Doctors routinely advise patients to drink more fluids to prevent kidney stones. But the effect of fluid intake on kidney stones depends on the type of beverage consumed. "It's important to look at individual beverages," Curhan said.

In the study, researchers tracked beverage consumption in three ongoing cohorts, the Health Professionals Follow-Up Study and both the Nurses' Health Study I and II. Participants in all three longitudinal studies provided information about their eating and drinking habits every four years. Beverages listed in a questionnaire included sugar-sweetened and artificially sweetened colas and non-cola soft drinks, coffee, tea, wine, beer, liquor, milk and water. Juices included apple, orange, grapefruit and tomato, as well as "other juice" and "punch" (not defined in the study).

In the analysis, individuals were divided into categories based on the number of servings consumed weekly and daily of each individual beverage.
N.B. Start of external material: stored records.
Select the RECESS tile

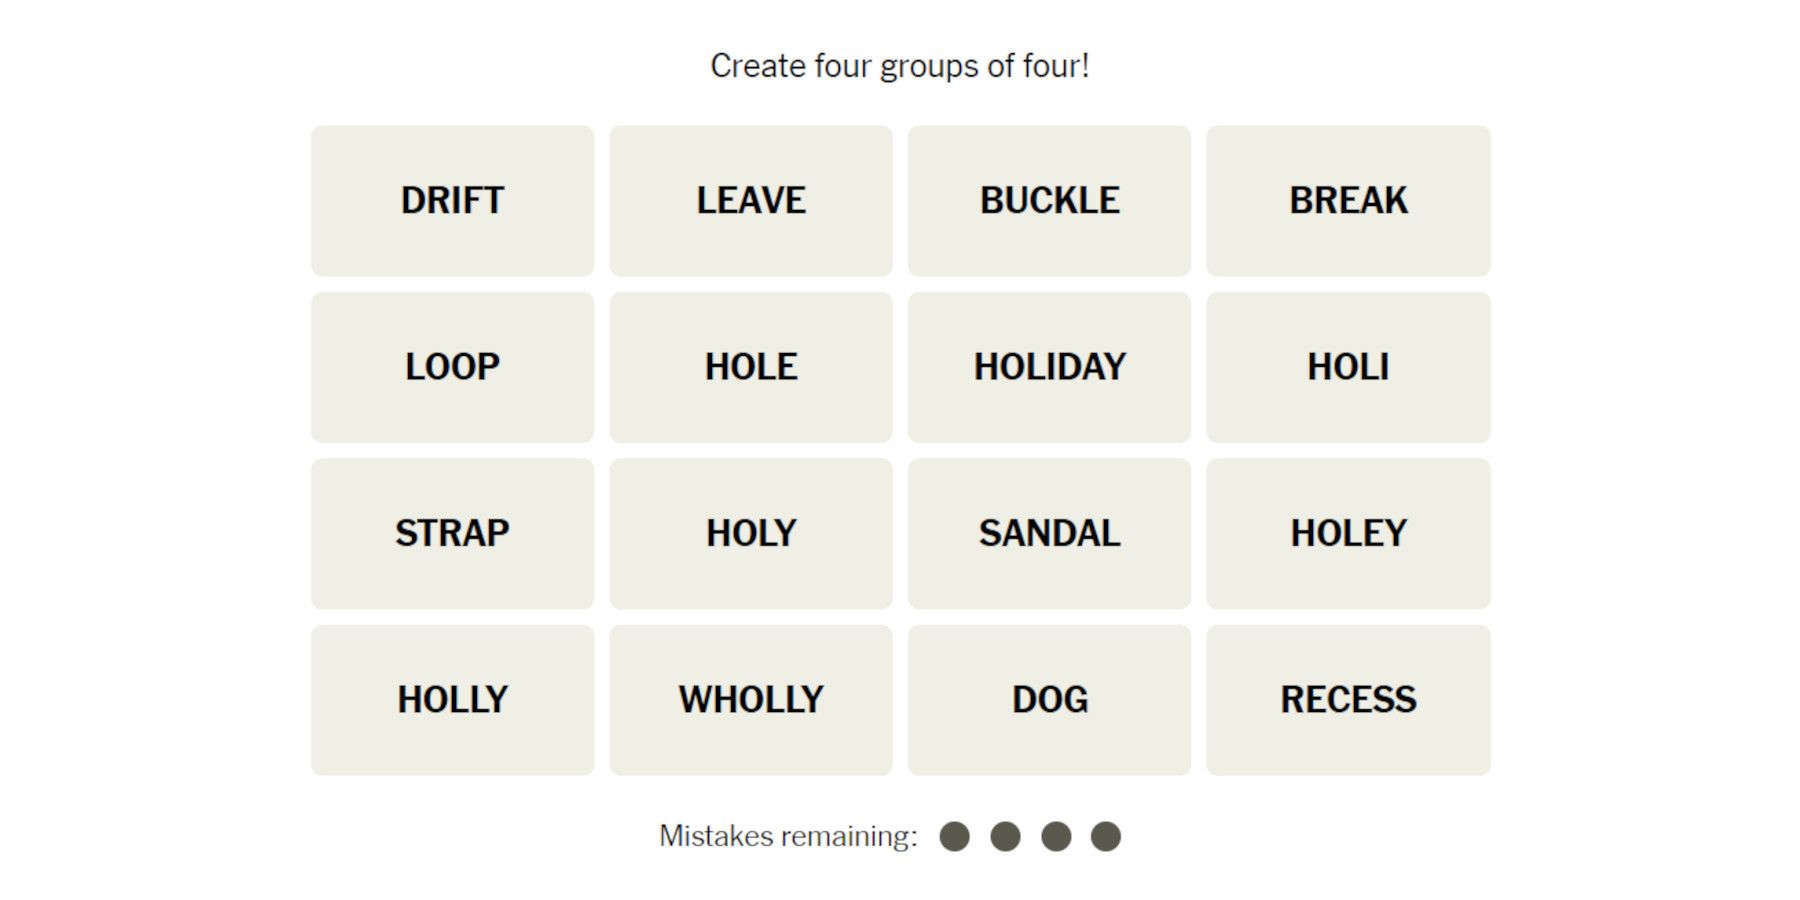pyautogui.click(x=1348, y=700)
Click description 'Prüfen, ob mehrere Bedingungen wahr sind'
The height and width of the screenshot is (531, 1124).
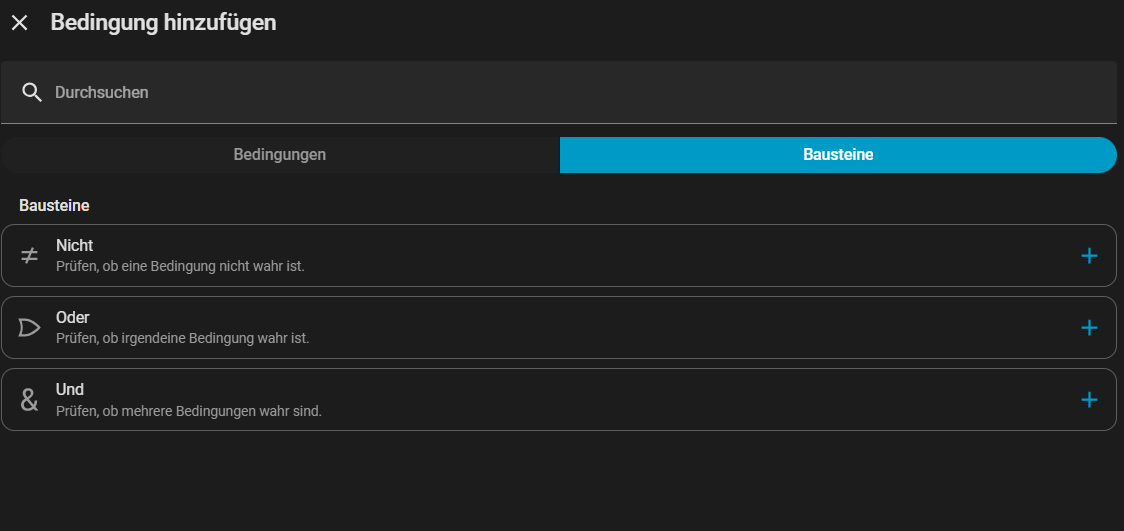coord(188,411)
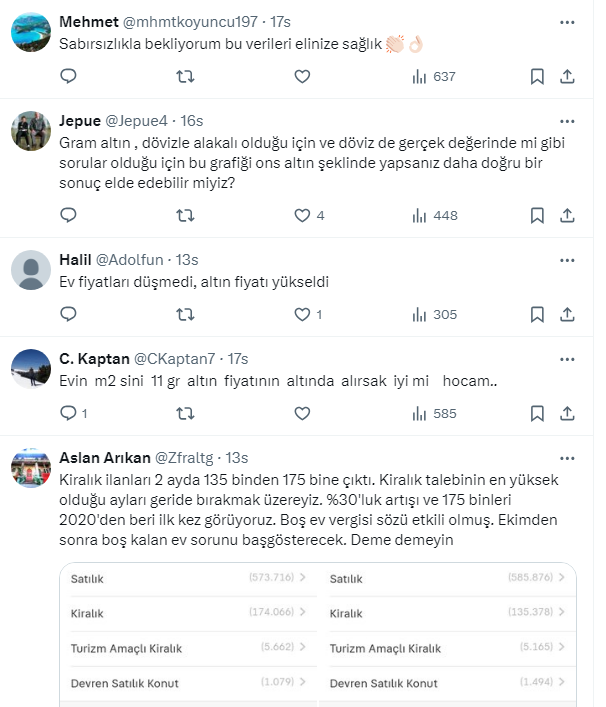This screenshot has width=606, height=707.
Task: Open reply on C. Kaptan's tweet
Action: (69, 412)
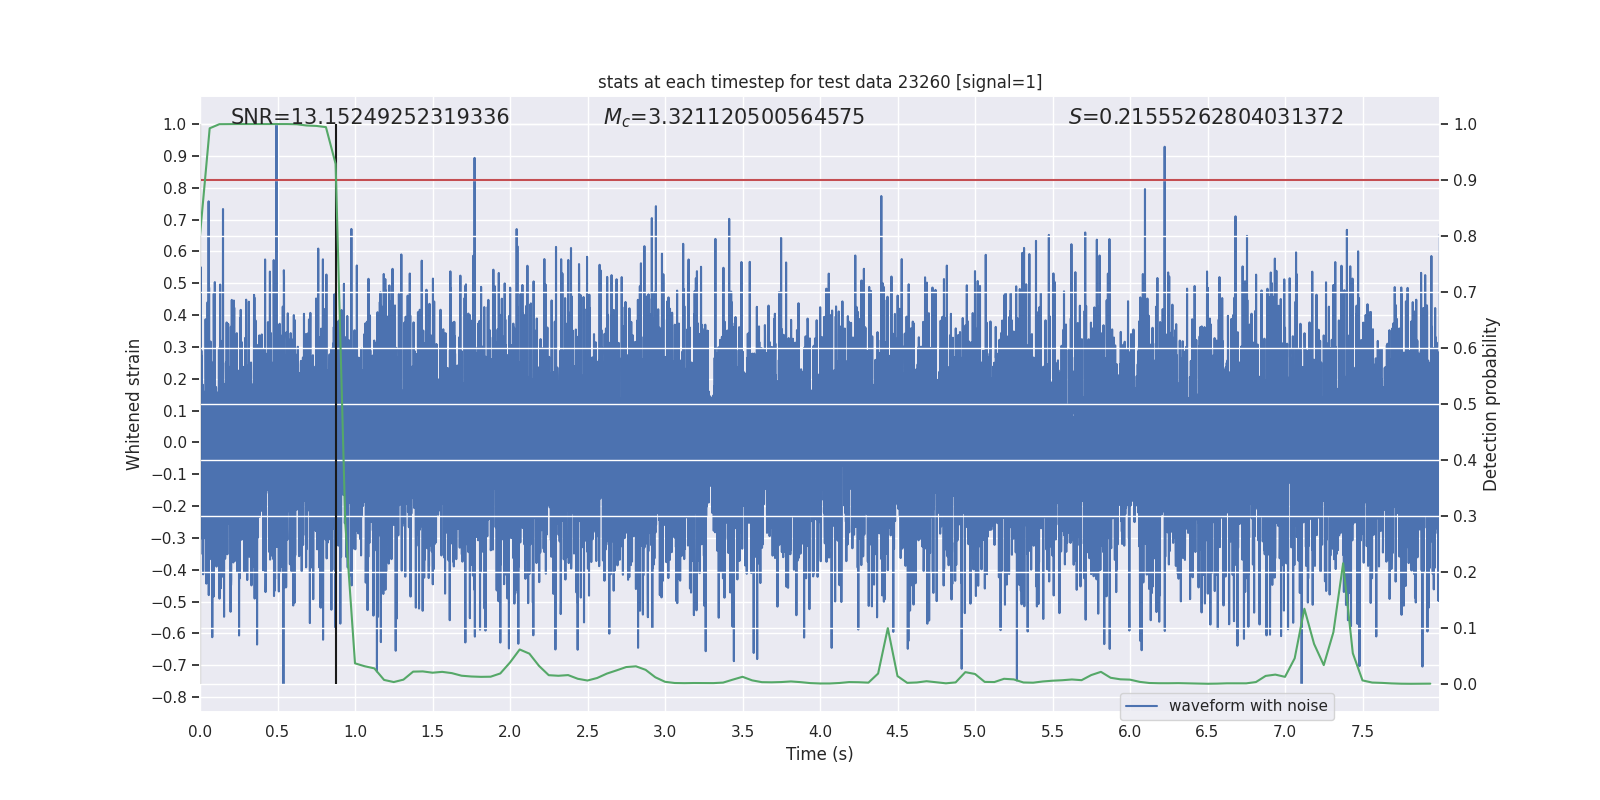Click the x-axis tick label 4.0
The width and height of the screenshot is (1600, 800).
click(820, 731)
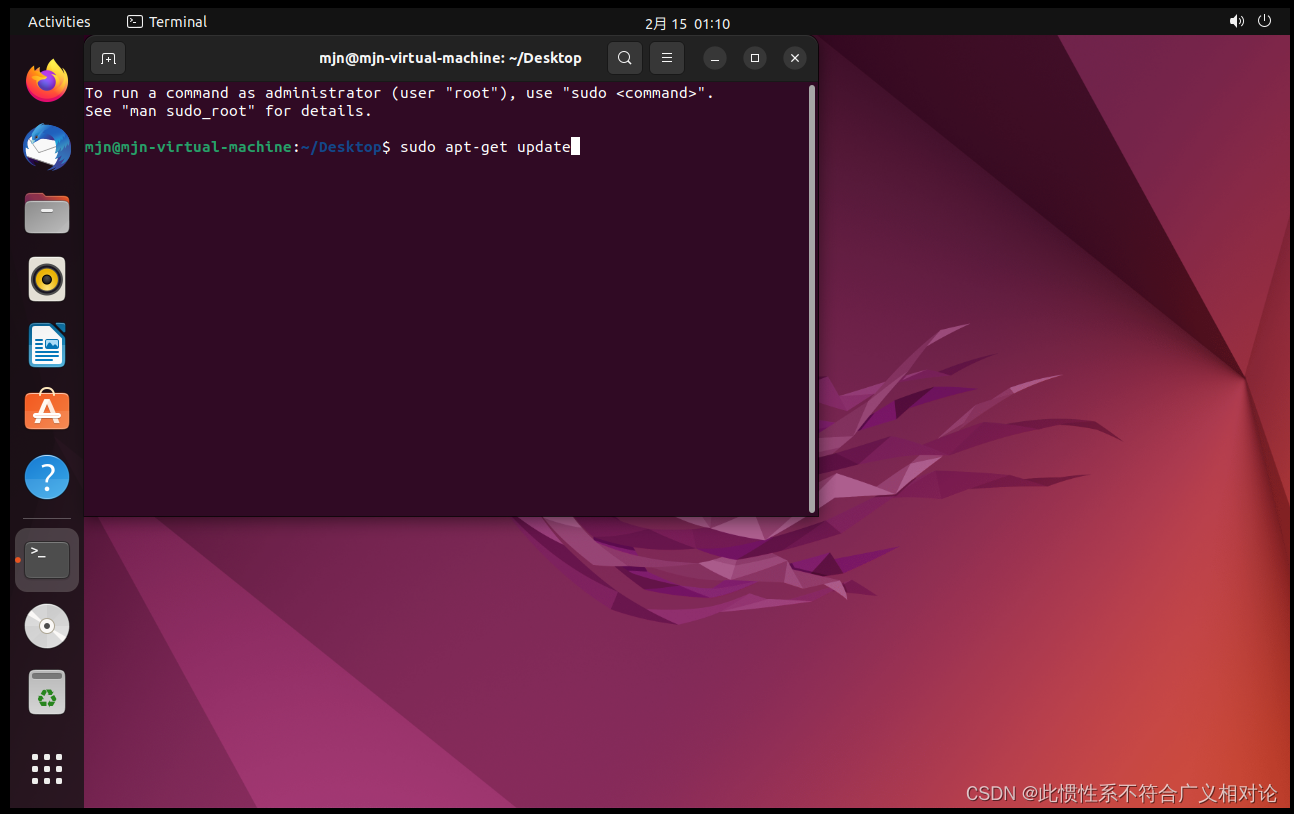Open the calendar via the clock
Image resolution: width=1294 pixels, height=814 pixels.
click(x=687, y=21)
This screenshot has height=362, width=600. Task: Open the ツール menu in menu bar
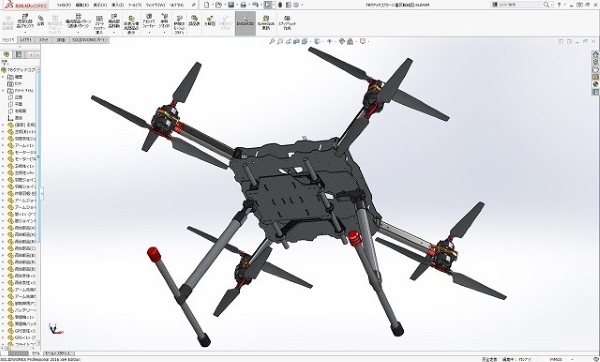(134, 5)
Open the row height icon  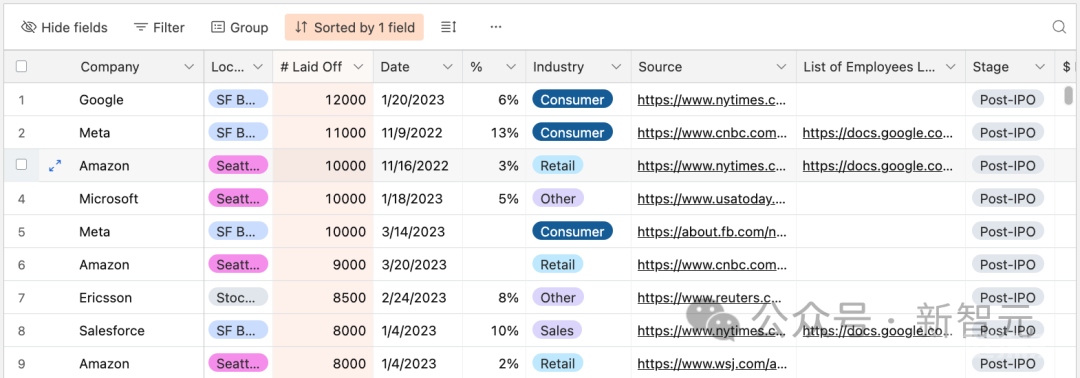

Consumption of artificially sweetened soft drinks was only marginally associated with kidney stones. But participants who consumed one or more sugar-sweetened servings of cola a day had a 23-per-cent higher risk for kidney stones compared with those who consumed less than one serving a week. Participants who drank at least one serving a day of punch had an 18 per cent higher risk than those who had punch less than once a week.

Fructose has been shown to increase the urinary excretion of calcium, uric acid and oxalate (a type of acid), thus increasing the risk of kidney stones, the authors noted.

In beverages associated with a lower risk of kidney stones, however, the mechanisms involved are less clear. Comparing participants in the highest category of consumption with those in the lowest, researchers found a decreased risk of 41 per cent for beer, 31 to 33 per cent for wine, 26 per cent for coffee, 16 per cent for decaffeinated coffee, 12 per cent for orange juice and 11 per cent for tea.

They theorized that caffeine in coffee and tea may lower the risk of kidney stones by increasing urine production. But that did not explain the reduced risk of stones associated with decaffeinated coffee. Other mechanisms may be involved, the authors wrote, "possibly related to the presence in caffeinated and decaffeinated coffee and tea of phytochemicals with potent antioxidant properties."

Although beer and wine appear to have a protective effect, "we are not advocating that people drink alcohol to prevent kidney stones," Curhan said. Instead, the take-home message of the study is to drink plenty of fluids and "avoid sugar-sweetened beverages," he said.